### PAGE TEXT:
High-Tech Whale Hunters Help Science

"That system works fantastically," Baumgartner said. "But it's moored in one place and [our gliders] can move, so this is another step in the direction of having autonomous systems that can remotely detect animals."

The robots' acoustic system is also very flexible. While currently armed with data to detect right, humpback, fin, and sei whales, new sounds and species could be added that would enable the gliders to travel widely in search of other marine creatures.

The gliders can work at sea for four or five weeks before their batteries need recharging. If money and management priorities allowed, one could imagine a fleet of such vessels someday cruising constantly and collecting valuable data on whales and other marine animals.

The underwater robots boast a suite of environmental sensors to record temperature and salinity, and to estimate algae population levels at the base of the marine food chain. "They even have an instrument that gives us a crude sense of how much of the zooplankton that right whales feed on is in the area," Baumgartner said. "So they have an enormous capacity to help us understand not only where the whales are, but why they are there." (Related: "Right Whales Return to Former Killing Ground.")

But for both conservation and science, the importance of simply finding the whales in the first place can't be overstated. Traditional spotting methods, overseen by NOAA, employ observers on ships and airplanes. They have advantages but are expensive and they don't always work, especially when weather and seas are rough.

"I've worked on a number of projects where we just had great difficulty even finding the animals," Baumgartner said. "So it's a great feeling to have a capability like this that gives us some advance notice. Before we left the dock we knew that right, humpback, and fin whales were in our study area—and when we got there that's exactly what we found."

### DIRECTIVE 1:
According to the article on high-tech whale hunters, how long can the gliders stay at sea before their batteries need recharging?
The article above and the listing below are unrelated material.

### EXTRACTED MATERIAL:
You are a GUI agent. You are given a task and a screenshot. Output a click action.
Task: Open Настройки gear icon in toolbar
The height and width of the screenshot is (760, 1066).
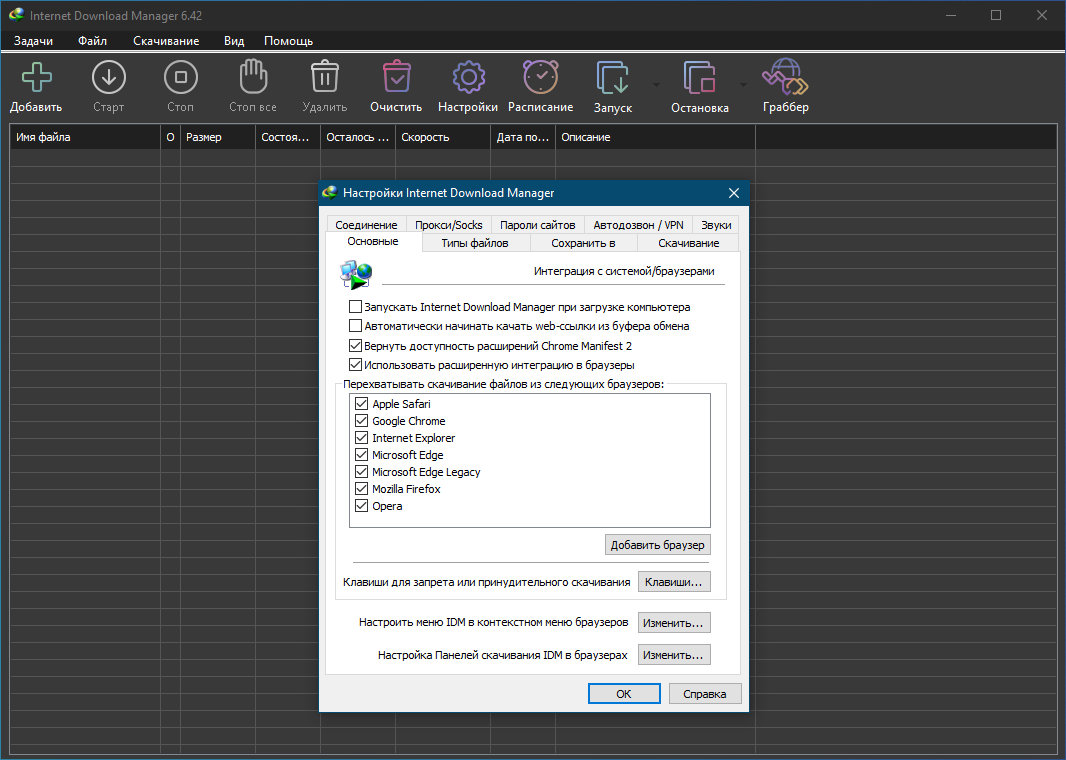point(468,77)
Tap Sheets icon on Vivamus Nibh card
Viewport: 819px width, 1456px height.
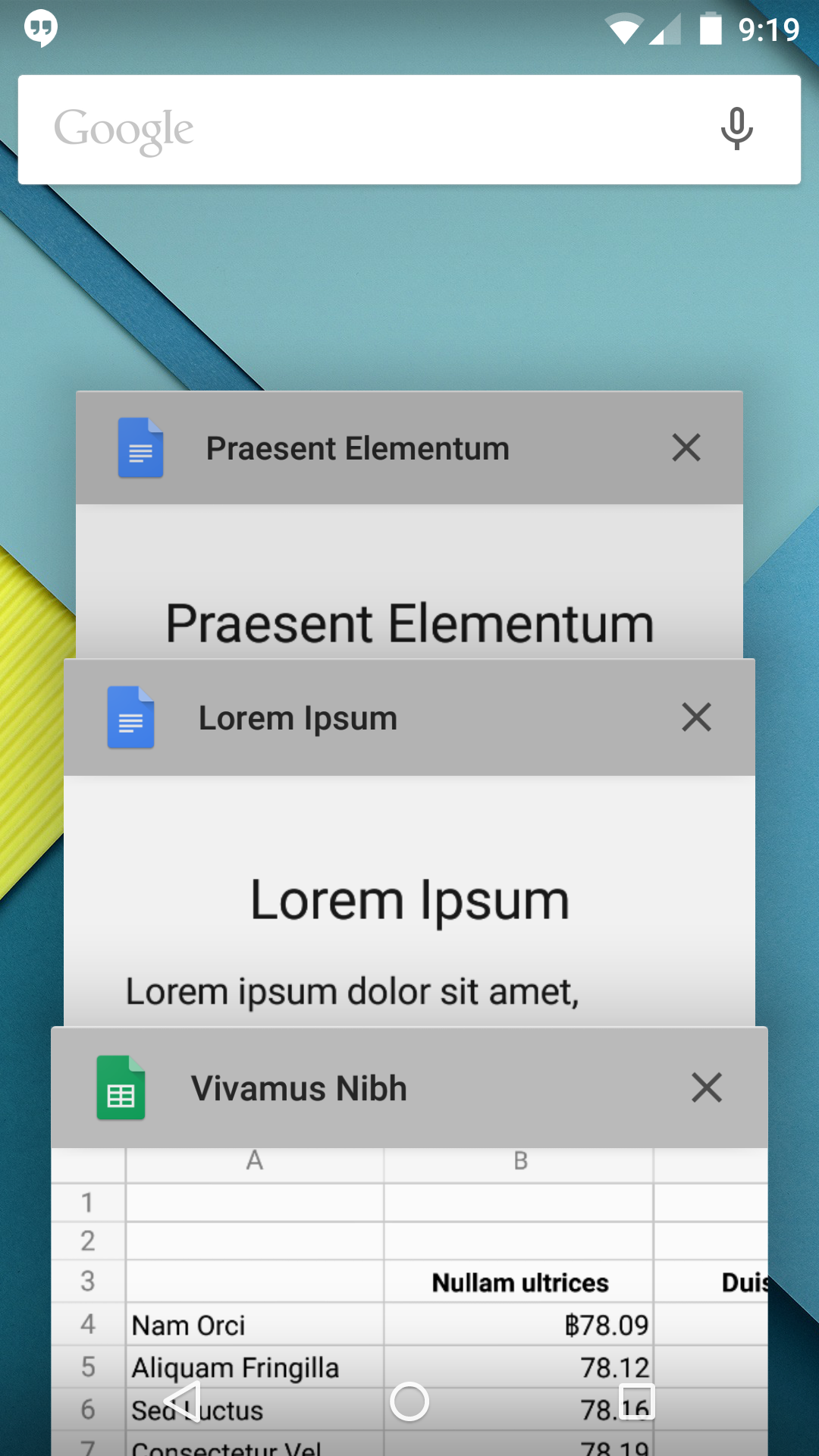click(x=121, y=1087)
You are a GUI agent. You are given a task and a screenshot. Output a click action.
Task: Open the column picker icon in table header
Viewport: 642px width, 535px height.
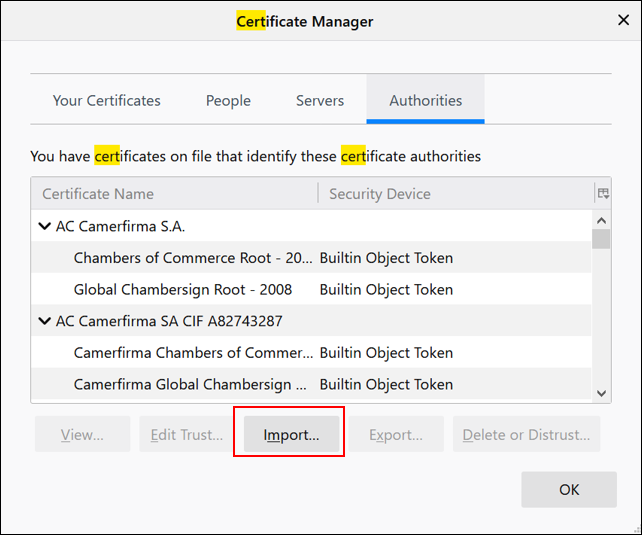[x=603, y=193]
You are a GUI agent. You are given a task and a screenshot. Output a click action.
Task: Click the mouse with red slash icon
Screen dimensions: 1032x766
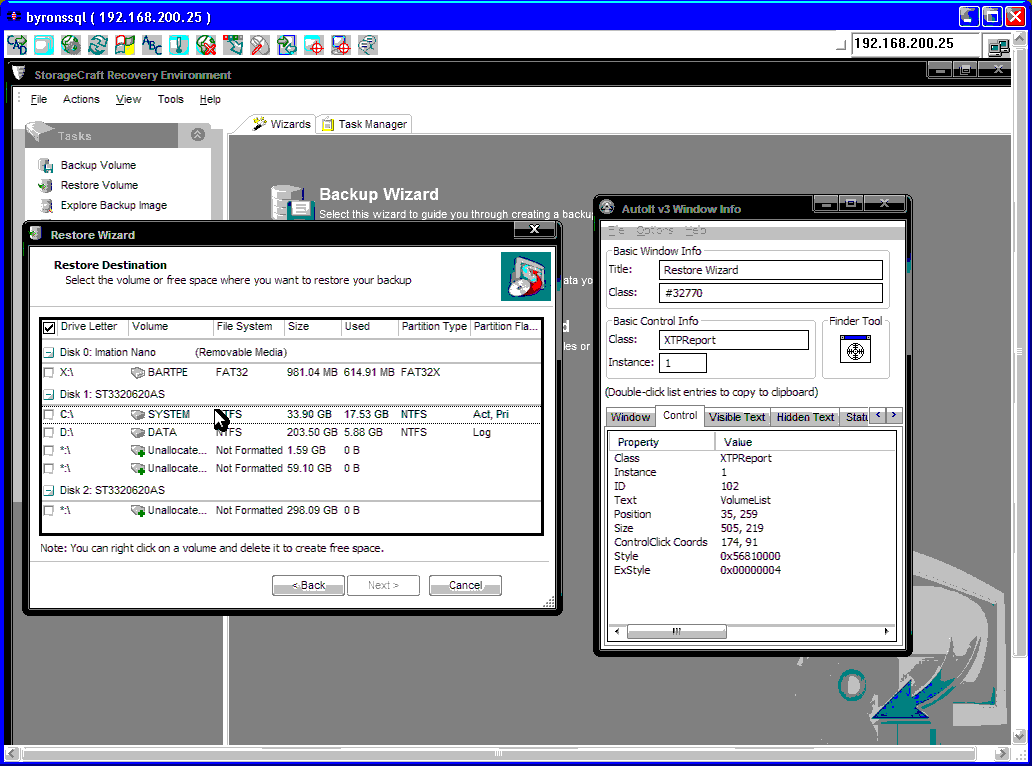click(260, 45)
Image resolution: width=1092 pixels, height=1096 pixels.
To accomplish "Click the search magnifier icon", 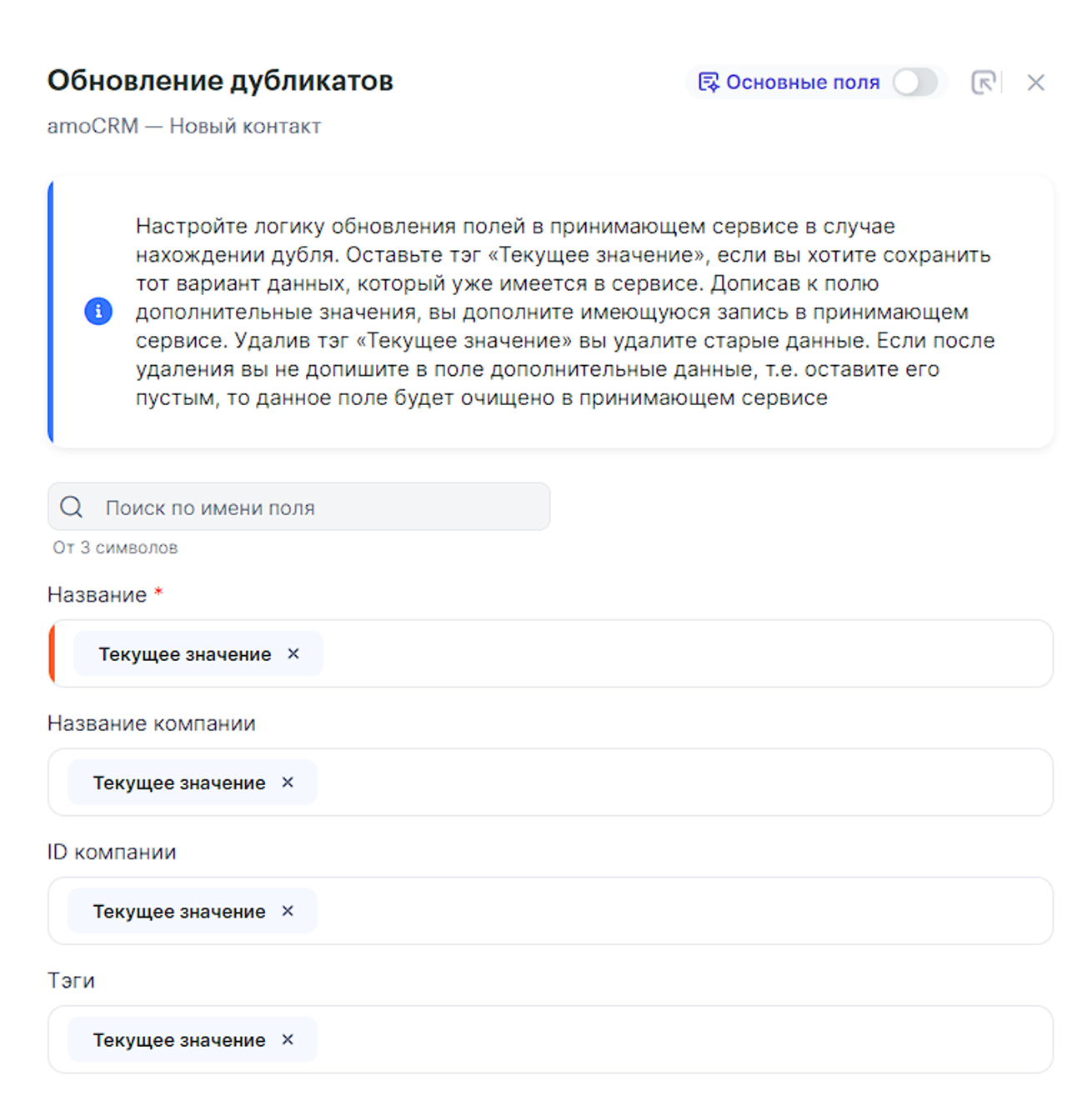I will pyautogui.click(x=72, y=507).
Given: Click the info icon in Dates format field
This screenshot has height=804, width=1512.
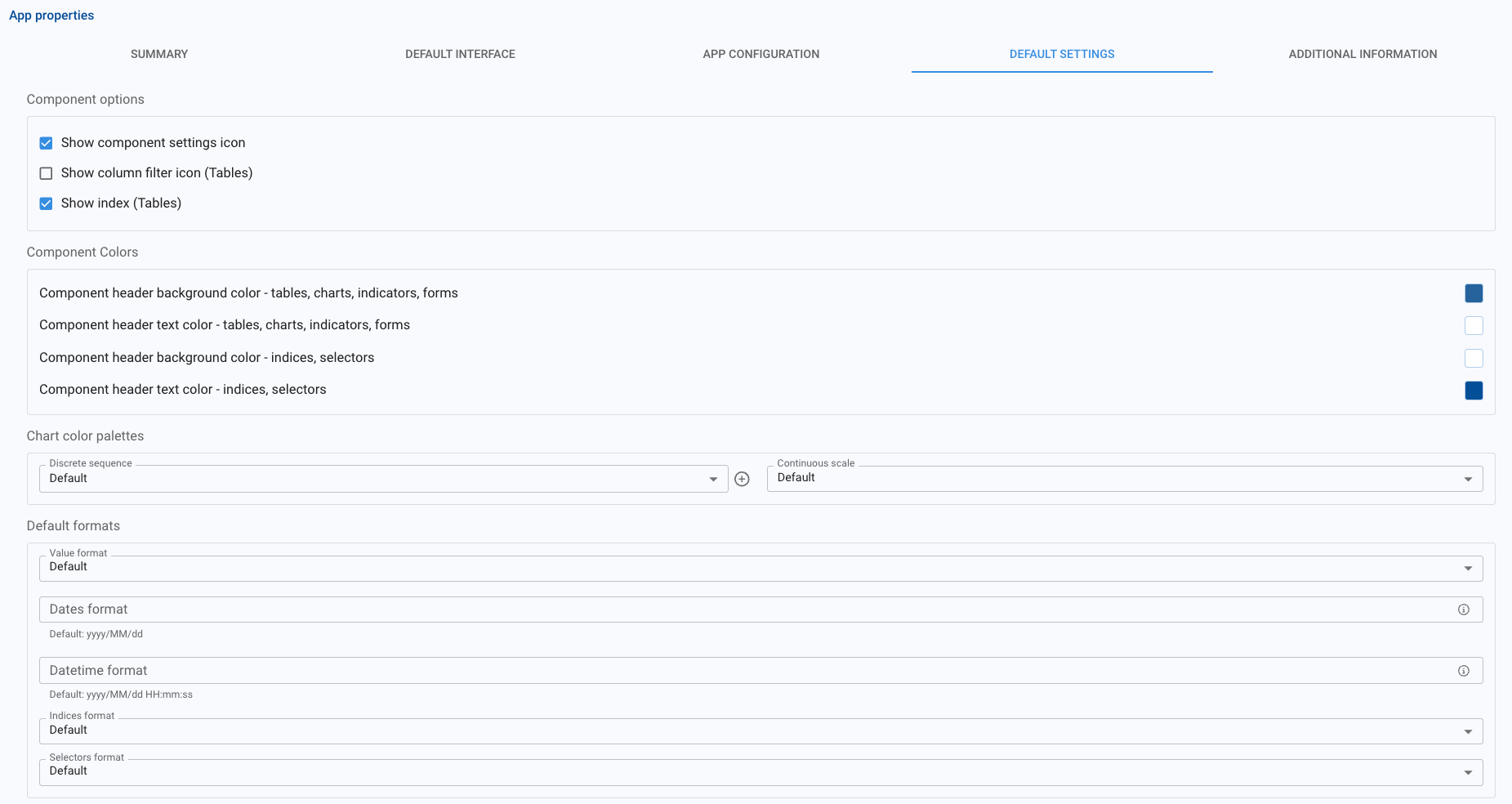Looking at the screenshot, I should (1463, 610).
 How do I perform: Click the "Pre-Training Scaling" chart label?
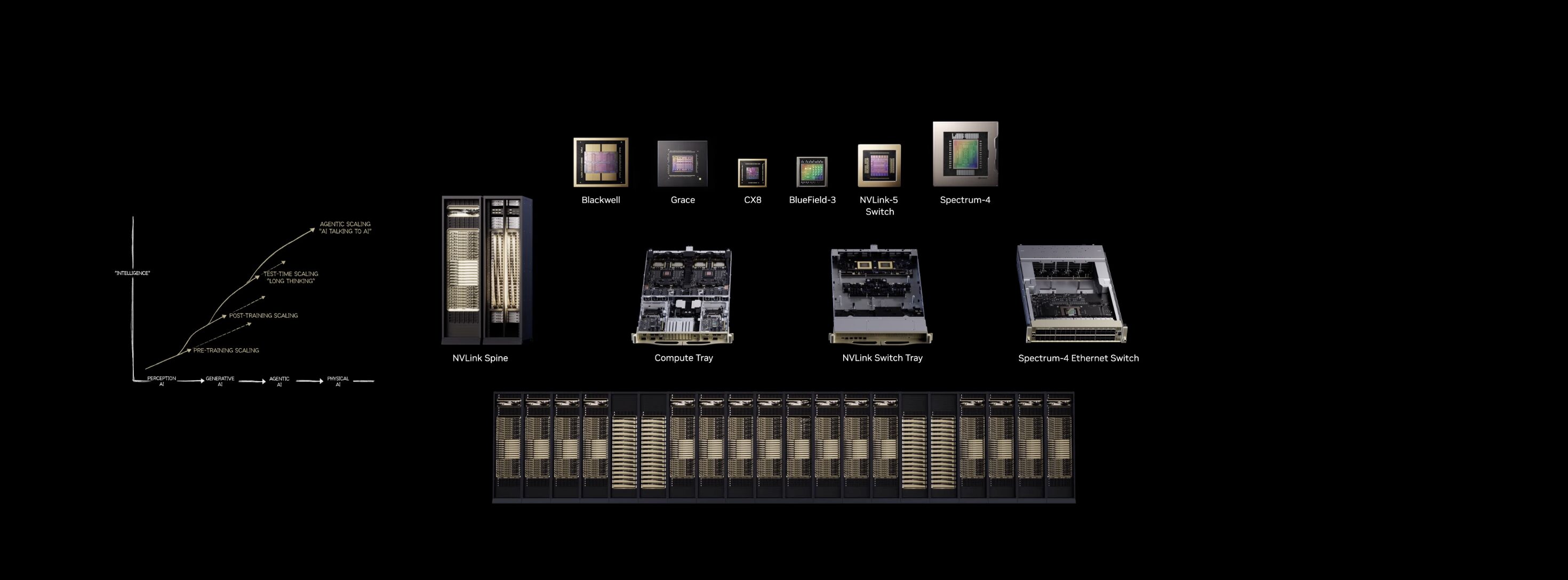pyautogui.click(x=226, y=350)
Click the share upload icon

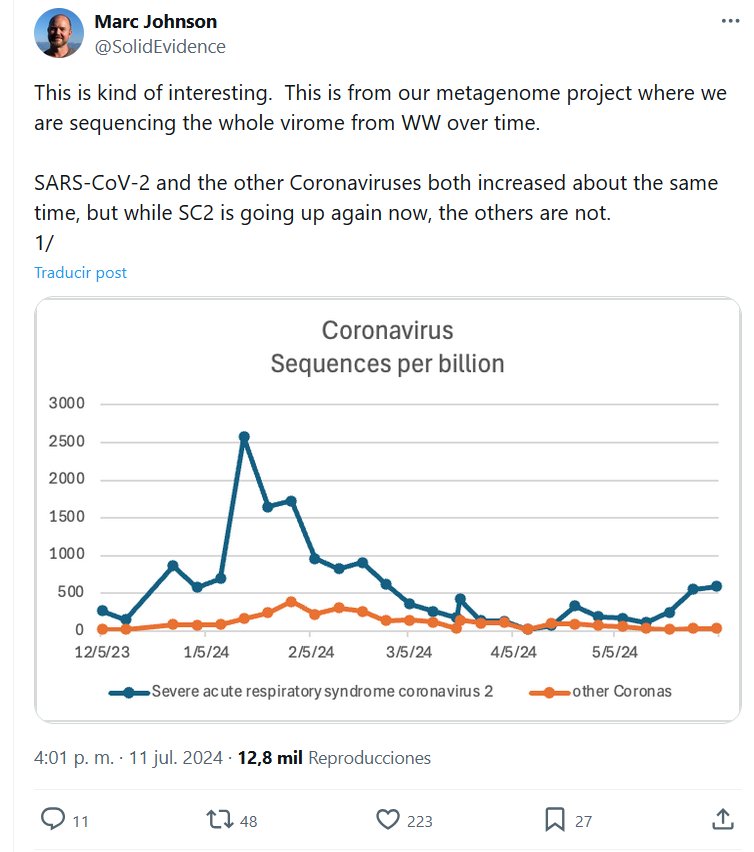coord(722,820)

### DIRECTIVE 2:
Lay out the listing's lines from its start through the line holding "point(468,77)", inclusive, as a JSON list of strings, one string per line, with blank lines omitted. Leave the pictures out.

### CORRECT OUTPUT 1:
Four or five weeks.

### CORRECT OUTPUT 2:
[
  "You are a GUI agent. You are given a task and a screenshot. Output a click action.",
  "Task: Open Настройки gear icon in toolbar",
  "The height and width of the screenshot is (760, 1066).",
  "point(468,77)"
]